The camera glued to a mounting ring, which slips onto the tube and centers it perfectly. The tube is act as a spacer. This tube mounted to the leveling plate with a two part clamp part. The clamp screws to the leveling plate. I have designed a 3 pont leveling system, which helps to set the perpendicular angle between the microscope and the sample. It is important to set it perpendicular, because we can loose light intensity.

After the tube I have designed a cube which contains the beam splitter and this part screws onto the tube above, with help of some screws.

The objective simply screws into the cube, it is not the perfect way to do it, but it works.

At this point the microscope is functional, do not need the second cube. I have tested it at this point an worked very well.

The reason I designed a second cube with a diffraction grating, because with this I can now sellect a specified light wavelength. If you shine a white light onto the surface of a grating it will gives you different color lights (wavelength). 

I get the grating form a old CD, but you can use DVD disk for this purpose, just keep in mind the direction you cut. The best way if you heat it up a little bit and cut it in radial dirrection.

The grating how it works:

You can see it not only gives you different wavelength it act as a mirror as well. I designed a motorised rotating system for the grating, so it can be set to a certain angle, with this I can select what light wavelength I want to light the sample surface. In case I set the grating 45 degre for the incident light, it act as a mirror, so I get a white light.

Check the result:

I have checked the FOV, if my calculation was correct, I was aiming for a 100x100 micrometer FOV. I had a display which on I find some ruler. These ruler on the edge of the display, where probably they calibrated there mesaurement machines:

This picture not created with the reflective microscope, just made it for navigation purposis. What you see there is lines, where every line mean 50um distance. 

Here is the picture with the microscope I made:

The middle line is the 0 marking, as you can see my calculations was about right with the FOV it is 100um in X horizontal direction.

For distance scale I have used a human hair, to show the relative size. A single human hair diameter is around 50um, so lets see the pictures I took with white light:

This is a IC without its package, just the bare die.

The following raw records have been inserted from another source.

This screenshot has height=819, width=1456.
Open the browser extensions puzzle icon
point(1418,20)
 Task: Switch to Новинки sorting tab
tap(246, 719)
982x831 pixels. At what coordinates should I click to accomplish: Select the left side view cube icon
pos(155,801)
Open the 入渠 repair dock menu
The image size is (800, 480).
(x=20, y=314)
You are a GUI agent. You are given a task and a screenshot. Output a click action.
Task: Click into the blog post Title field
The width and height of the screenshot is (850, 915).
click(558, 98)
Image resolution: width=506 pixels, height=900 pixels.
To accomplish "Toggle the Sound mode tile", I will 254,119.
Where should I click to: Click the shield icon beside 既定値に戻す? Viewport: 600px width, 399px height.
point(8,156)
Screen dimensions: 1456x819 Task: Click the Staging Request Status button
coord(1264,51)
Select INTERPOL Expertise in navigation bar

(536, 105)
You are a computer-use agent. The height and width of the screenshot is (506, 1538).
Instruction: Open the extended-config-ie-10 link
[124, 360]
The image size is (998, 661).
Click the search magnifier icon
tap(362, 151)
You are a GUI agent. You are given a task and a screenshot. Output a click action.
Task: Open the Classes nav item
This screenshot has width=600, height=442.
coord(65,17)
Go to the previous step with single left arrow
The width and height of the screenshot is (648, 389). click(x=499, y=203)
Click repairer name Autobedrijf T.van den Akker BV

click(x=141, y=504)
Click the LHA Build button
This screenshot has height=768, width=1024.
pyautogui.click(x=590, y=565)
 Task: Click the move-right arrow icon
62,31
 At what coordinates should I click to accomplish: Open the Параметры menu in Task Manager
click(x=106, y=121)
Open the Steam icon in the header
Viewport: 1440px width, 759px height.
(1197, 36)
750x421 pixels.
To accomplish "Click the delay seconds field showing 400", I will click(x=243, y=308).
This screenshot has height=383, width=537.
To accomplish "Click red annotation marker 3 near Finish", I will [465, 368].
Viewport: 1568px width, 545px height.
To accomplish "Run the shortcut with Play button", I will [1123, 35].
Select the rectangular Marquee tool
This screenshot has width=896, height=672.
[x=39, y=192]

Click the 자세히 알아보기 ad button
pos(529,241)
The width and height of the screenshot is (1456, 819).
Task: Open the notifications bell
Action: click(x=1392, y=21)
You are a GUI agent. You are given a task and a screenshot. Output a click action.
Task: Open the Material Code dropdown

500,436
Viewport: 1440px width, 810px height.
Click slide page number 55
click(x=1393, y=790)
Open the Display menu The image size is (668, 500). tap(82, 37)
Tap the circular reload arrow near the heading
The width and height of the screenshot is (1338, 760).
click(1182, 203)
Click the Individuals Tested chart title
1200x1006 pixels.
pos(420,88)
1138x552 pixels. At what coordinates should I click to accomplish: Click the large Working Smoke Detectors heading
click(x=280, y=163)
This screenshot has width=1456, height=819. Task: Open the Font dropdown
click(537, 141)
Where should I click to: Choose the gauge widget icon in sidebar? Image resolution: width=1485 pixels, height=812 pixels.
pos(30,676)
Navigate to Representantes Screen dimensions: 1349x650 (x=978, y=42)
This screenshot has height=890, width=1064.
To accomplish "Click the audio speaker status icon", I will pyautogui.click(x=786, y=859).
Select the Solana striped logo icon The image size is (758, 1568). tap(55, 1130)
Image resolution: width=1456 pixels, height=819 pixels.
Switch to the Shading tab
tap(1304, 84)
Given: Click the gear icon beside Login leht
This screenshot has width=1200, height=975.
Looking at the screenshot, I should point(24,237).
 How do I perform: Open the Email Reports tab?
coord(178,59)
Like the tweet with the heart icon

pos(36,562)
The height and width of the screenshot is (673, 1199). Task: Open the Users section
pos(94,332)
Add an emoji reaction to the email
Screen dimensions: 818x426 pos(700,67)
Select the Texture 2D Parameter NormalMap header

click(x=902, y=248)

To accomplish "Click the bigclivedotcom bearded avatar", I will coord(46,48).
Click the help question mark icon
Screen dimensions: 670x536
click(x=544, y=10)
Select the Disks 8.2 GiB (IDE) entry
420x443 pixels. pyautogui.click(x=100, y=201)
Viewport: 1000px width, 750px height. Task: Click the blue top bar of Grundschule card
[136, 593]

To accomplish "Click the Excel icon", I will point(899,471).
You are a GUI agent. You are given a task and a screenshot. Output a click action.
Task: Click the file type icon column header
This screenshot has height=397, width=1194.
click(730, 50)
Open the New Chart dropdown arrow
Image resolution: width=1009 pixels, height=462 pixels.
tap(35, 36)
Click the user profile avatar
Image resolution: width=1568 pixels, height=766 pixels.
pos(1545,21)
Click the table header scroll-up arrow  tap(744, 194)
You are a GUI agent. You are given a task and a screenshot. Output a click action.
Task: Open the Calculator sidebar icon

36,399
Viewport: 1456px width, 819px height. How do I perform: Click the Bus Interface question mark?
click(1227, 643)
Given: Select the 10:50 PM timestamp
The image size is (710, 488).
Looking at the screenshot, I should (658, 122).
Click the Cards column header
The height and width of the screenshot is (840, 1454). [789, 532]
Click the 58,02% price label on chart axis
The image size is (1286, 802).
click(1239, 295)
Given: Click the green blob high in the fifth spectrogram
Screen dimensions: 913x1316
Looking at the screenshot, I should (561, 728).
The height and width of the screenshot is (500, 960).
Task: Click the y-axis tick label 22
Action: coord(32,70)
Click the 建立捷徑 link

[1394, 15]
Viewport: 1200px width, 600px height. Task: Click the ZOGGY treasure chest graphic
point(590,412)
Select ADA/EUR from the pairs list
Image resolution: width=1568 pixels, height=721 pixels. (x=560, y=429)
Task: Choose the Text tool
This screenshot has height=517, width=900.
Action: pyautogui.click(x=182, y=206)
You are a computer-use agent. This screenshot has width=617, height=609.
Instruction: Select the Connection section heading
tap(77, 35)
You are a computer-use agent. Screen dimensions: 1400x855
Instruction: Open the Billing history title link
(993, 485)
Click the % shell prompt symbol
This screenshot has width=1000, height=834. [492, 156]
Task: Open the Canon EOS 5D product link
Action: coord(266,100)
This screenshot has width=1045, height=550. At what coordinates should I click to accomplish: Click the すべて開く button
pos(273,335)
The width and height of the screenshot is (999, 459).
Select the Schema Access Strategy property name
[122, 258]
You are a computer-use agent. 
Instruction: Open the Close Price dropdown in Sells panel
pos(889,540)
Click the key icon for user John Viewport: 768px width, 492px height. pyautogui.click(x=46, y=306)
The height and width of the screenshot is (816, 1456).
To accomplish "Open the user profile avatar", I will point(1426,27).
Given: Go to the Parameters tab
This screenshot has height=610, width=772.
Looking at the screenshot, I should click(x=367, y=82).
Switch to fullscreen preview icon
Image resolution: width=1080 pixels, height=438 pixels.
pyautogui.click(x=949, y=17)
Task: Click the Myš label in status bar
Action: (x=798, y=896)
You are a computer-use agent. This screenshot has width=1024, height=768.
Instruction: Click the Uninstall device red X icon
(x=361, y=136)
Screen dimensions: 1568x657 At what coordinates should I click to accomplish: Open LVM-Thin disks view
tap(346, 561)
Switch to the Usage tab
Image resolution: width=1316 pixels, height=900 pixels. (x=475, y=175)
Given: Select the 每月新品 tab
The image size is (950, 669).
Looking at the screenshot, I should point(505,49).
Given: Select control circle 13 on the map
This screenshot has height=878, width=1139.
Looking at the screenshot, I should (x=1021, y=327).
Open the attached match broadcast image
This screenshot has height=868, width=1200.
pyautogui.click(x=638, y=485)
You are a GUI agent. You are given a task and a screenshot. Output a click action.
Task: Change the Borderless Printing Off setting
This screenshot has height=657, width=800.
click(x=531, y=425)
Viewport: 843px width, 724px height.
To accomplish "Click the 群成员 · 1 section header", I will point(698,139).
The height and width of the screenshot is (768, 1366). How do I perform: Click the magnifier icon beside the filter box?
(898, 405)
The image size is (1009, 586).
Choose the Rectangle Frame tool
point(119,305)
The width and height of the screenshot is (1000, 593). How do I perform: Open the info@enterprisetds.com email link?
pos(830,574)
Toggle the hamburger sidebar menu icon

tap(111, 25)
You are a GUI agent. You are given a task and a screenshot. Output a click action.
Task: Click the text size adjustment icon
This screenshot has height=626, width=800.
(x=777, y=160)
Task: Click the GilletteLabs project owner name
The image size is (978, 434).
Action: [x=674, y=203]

The above picture was taken from a Texas Instrument 339 operation amplifier die. It is made from 3 pictures, and it says probably the year it was designed 1996 and the company who made it TI.

Next is a AMOLED display from a Samsung Galaxy S8 phone:

I marked the sub-pixels, the sub-pixel colors may not be in the right order, but you can see the point. Under the pixel layer is the TFT layer (Thin Film Transistor) which turns on and off the pixels.

An other type of display I have is a regular LCD display, which you already see is with the ruler. This display is a 480x320 pixel screen:

As I mentioned this display has 480x320 pixel which means, the actual sub-pixel count is 960x480. The display has line count etched on to it:

Result of the selective wavelength:

I have wrote I can select the wavelength of light by rotating the grating, whith this I can measure the reflectance at every selected wavelength by the camera.

Here is the demo how it works:

For the video, I removed the side cover so we can see better what happening inside. The result image I have got is looks like this (in a gif):

Watch the transistor how it changing intensity by changing the wavelength of light. 

If you read all the way down here, thank you! I hope you found it interresting.